No afã de garantir a
continuidade dessa compulsão, a mídia vende à sociedade a ilusão de que nossa
capacidade financeira melhorou, deixando-nos viver desse ledo engano, pois, compramos
justamente pelo contrário e prova disso é que o que compramos, seja majoritariamente
por meio de cartões de crédito, ou de forma parcelada e coisas desnecessárias,
descartáveis em poucos dias depois de compradas, peças de roupa, feitas para
serem usadas apenas uma vez, entre outros produtos de consumo imediato.
Infelizmente este nosso estilo,
não nos deixa tomar ciência dos paradoxos que nos atropelam a todo o momento. O
primeiro deles está no fato de que as coisas verdadeiramente essenciais continuam
caríssimas e inacessíveis para a grande maioria da população mundial.
Produtos como habitação, saúde
e educação, são luxos inalcançáveis para muitas pessoas. Em algumas partes do
mundo, as hipotecas de casas tornaram-se num mecanismo altamente predatório
para os clientes, mesmo que paradoxalmente lícito.
Em outros, uma casa é um item quase impossível
de se obter e muitas pessoas, apenas têm acesso a uma em bairros sem
absolutamente nenhuma estrutura social básica (rede de esgoto, energia
elétrica, água canalizada, arruamentos, etc.).

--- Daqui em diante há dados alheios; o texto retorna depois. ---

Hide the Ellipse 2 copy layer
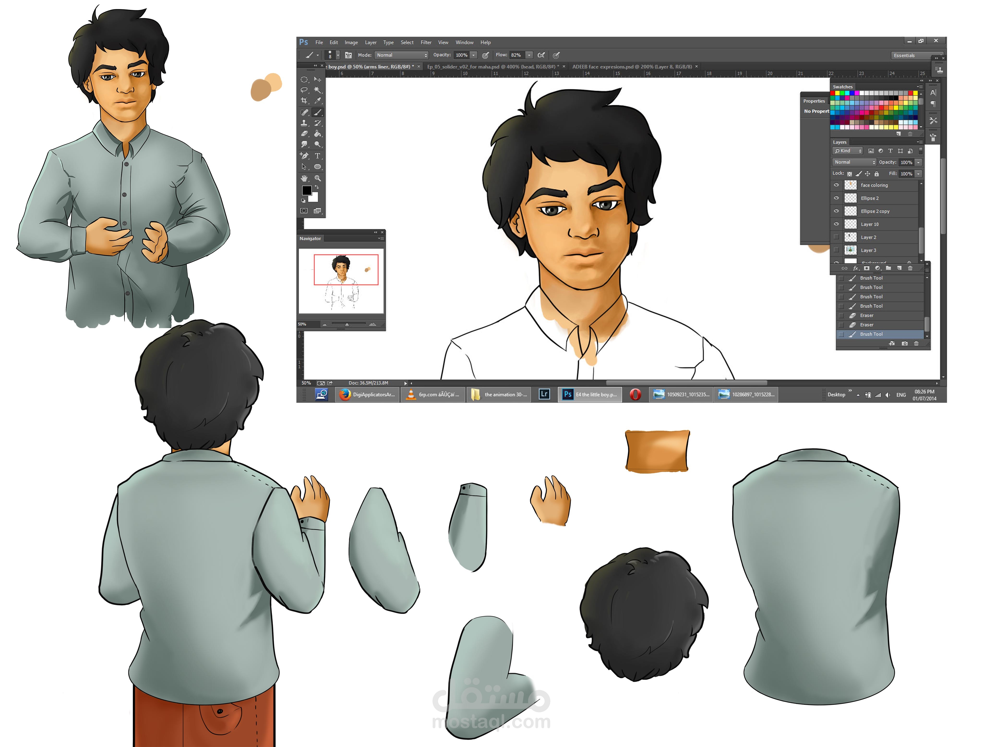Screen dimensions: 983x747 pyautogui.click(x=836, y=211)
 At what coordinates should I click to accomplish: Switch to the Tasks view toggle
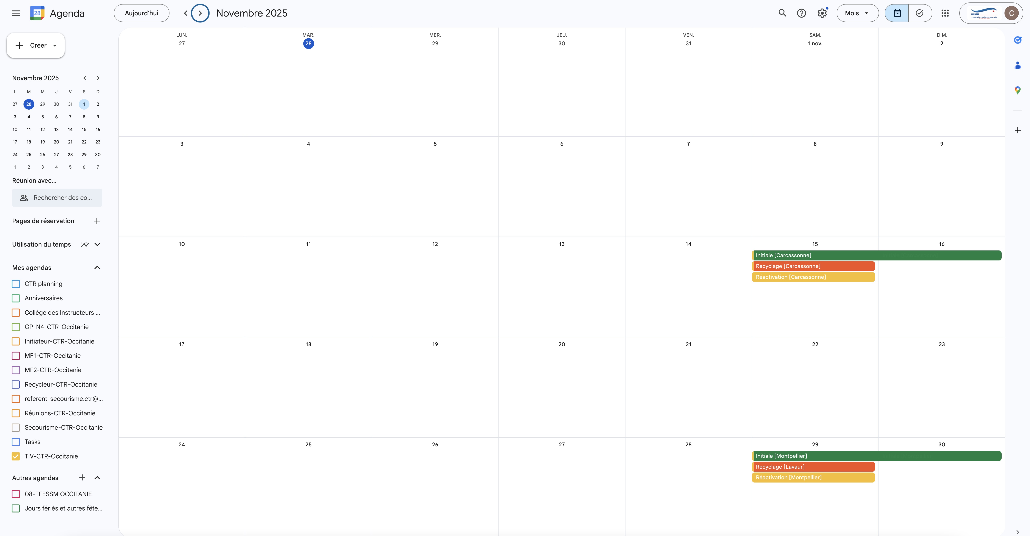pyautogui.click(x=920, y=13)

A saúde que cada vez mais se
mercantiliza por ação de planos privados, e pseudocooperativas de saúde fica cada
vez menos acessível, mesmo em países que utilizam algum sistema universal de
saúde.
A morte de crianças pobres se
tornou corriqueira e para muitas famílias igualmente pobres, sair vivo de um
hospital público é uma arriscada loteria.

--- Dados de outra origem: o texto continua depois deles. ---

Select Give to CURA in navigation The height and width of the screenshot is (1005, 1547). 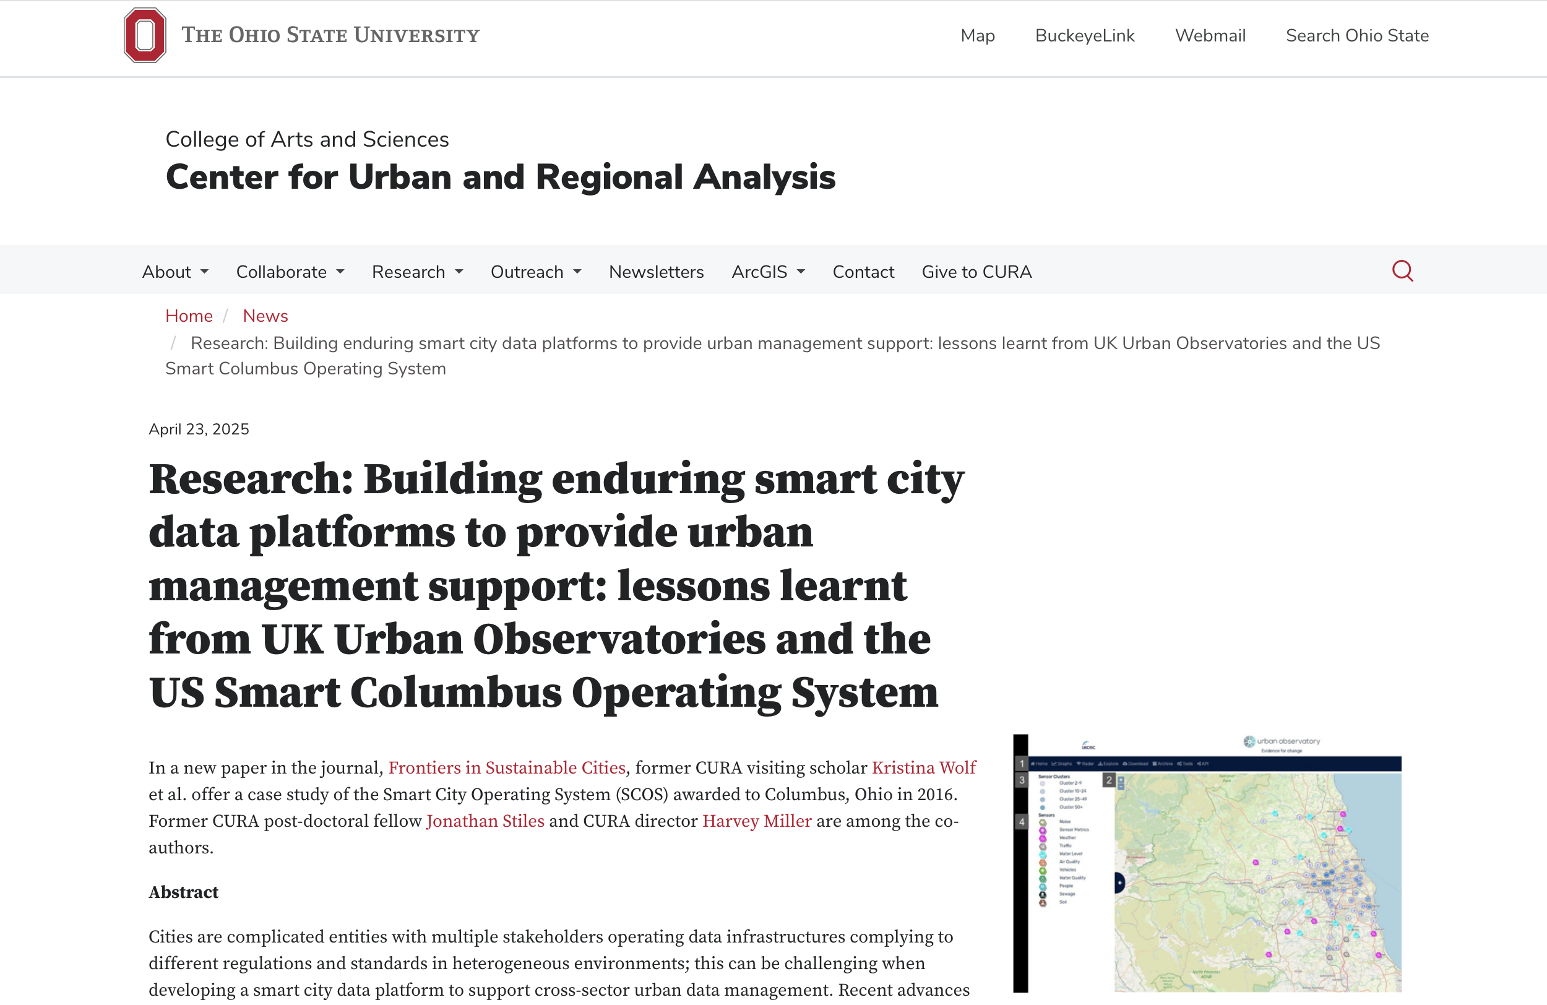[976, 272]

A educação não está isenta desses
efeitos nefastos. Pois, as escolas públicas, quase sempre são as piores nos
quesitos mais importantes, quando são boas, reservam-se aos alunos que provêm
das classes mais favorecidas, os filhos das elites. Aos pobres como sempre,
sobram de graça, apenas os presídios.
Essa tendência encontra-se de
modo mais atroz nos países considerados subdesenvolvidos, para onde nas últimas
décadas têm-se deslocado as indústrias, que antes se localizavam no ocidente e
aqui surge um dos grandes paradoxos desse consumo desenfreado, que é o seguinte:
O argumento para o deslocamento
das indústrias do “primeiro” para o “terceiro” mundo foram a geração de
empregos e a possibilidade de capacitação das populações locais, contudo, isso
mostrou-se uma falácia, ao se constatar que o trabalho dessas fábricas é
extremamente precarizado, os trabalhadores recebem salários miseráveis e por
isso são forçados a viver em condições subhumanas. A promessa de um emprego
provou ser um engodo para ajustar os lucros dos capitalistas à sua extrema
miséria. Como se supõe que eles já estavam mortos sem essa “intervenção”, então
na cabeça destes empresários, não havia mal nenhum usá-los por míseros salários
para produzir as roupas que eu e você podemos comprar por uma pechincha.
É aqui que a coisa fica nebulosa
para alguns de nós, pois é onde o nosso consumo se esbarra com a miséria de uma
parcela imensa, mas supostamente insignificante de algum país periférico desconhecido,
sem expressão na geopolítica mundial.
O deslocamento das indústrias
para países em desenvolvimento com a desculpa de que gerarão empregos e
possibilidades de capacitação das populações locais provou-se uma falácia, que
na verdade serve para precarizar a indústria em vez de desenvolver tais países
e para explorar “legalmente” pessoas que já vivem em condições subhumanas, pois
normalmente são países com regulações ambientais extremamente falhas, com
governos muito corruptos que fecham os olhos ao despejo de resíduos tóxicos sem
nenhum cuidado poluindo lençóis freáticos e rios importantes como acontece, por
exemplo, com o rio Ganges.
Por tudo isso, precisamos
começar a nos questionar sobre esse consumo irresponsável e nos mobilizarmos
para práticas que sejam menos tóxicas não apenas para nós mas para as futuras
gerações em todas as partes do globo.